Material shown:
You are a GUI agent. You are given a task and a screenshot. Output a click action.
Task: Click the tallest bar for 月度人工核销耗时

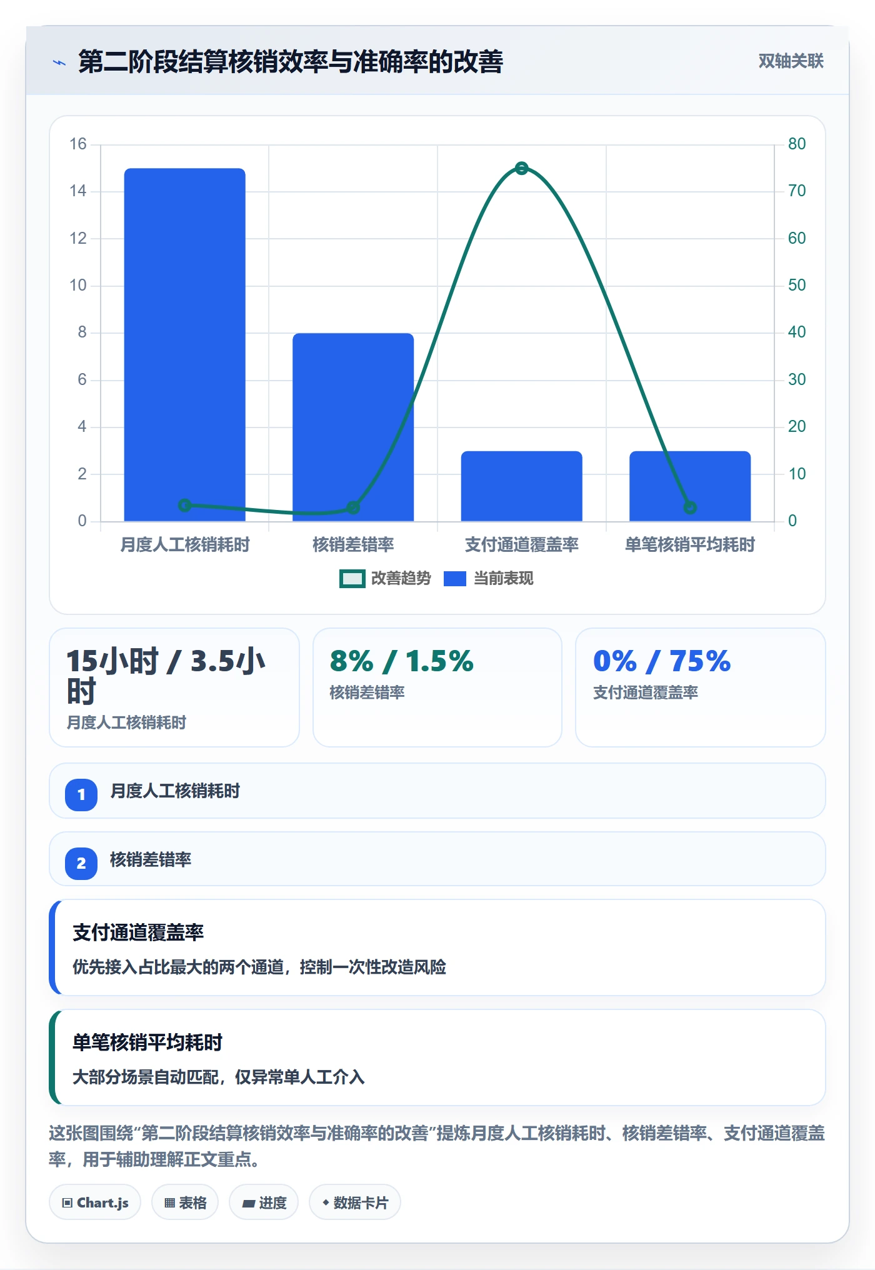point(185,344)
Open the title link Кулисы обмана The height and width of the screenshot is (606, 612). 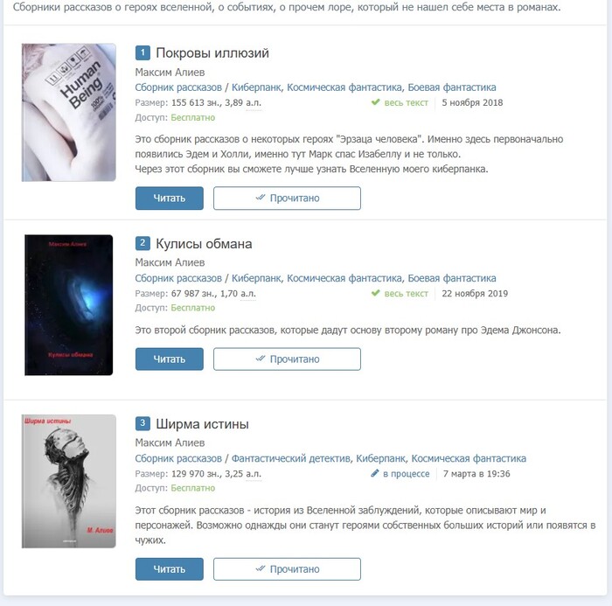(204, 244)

...

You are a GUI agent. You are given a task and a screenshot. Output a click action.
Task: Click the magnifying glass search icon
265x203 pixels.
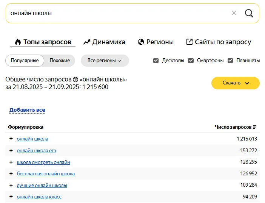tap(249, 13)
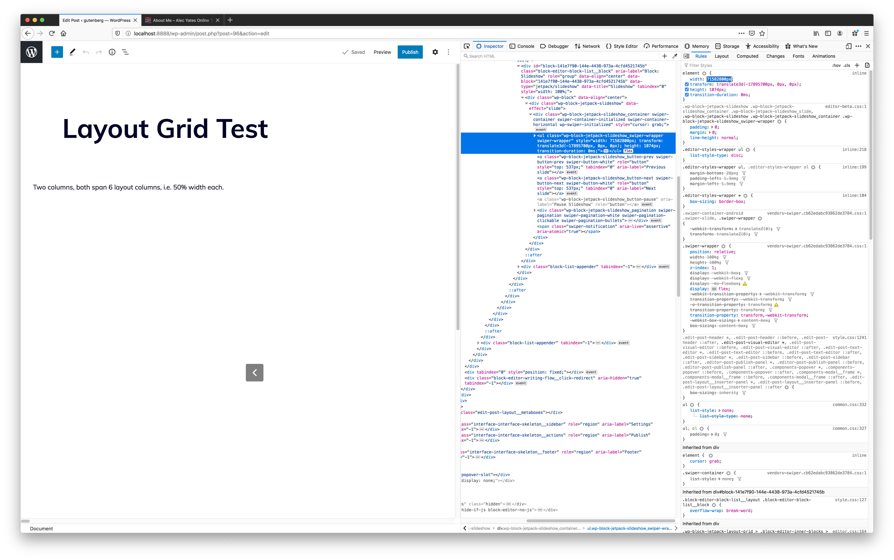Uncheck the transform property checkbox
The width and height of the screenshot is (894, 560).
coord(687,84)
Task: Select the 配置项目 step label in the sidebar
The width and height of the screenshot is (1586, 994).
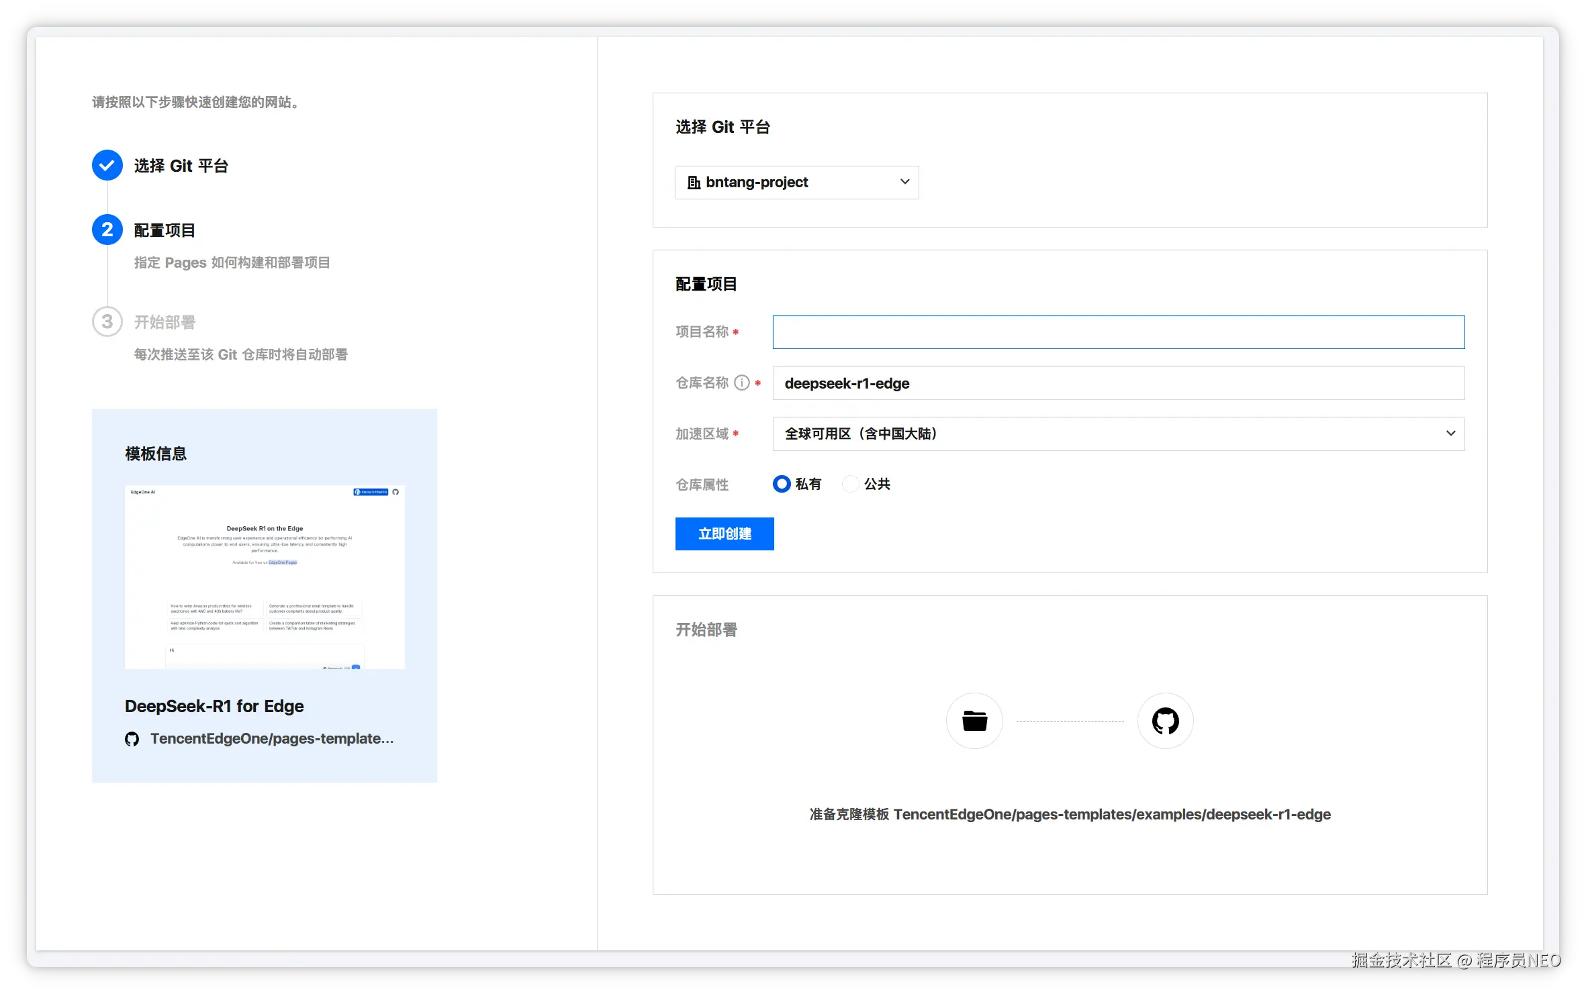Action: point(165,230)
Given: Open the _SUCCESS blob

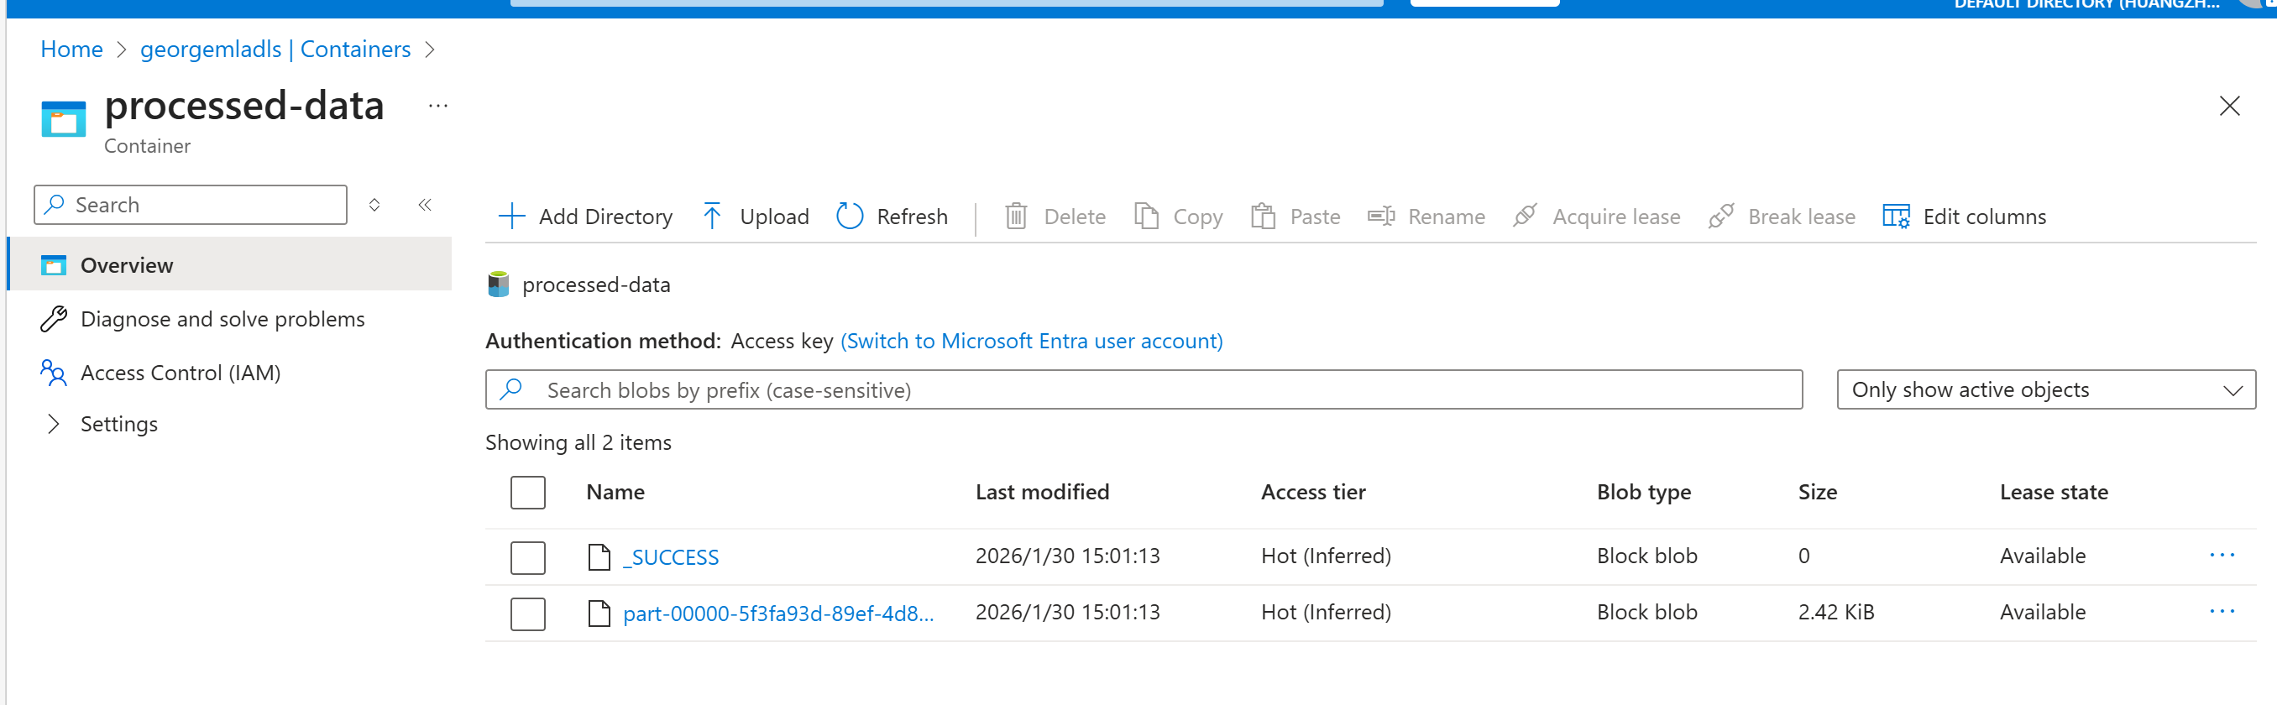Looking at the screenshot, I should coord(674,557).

Set exercise: Output the part of the records that opens with the line containing "Task: Select the" and closes with the line containing "Looking at the" as a JSON list of strings, one string per line and no entries for blank lines. Leave the pictures out of the answer.

Written response:
[
  "Task: Select the 配置项目 step label in the sidebar",
  "The width and height of the screenshot is (1586, 994).",
  "Action: point(165,230)",
  "Given: Open the _SUCCESS blob",
  "Looking at the screenshot, I should coord(674,557)."
]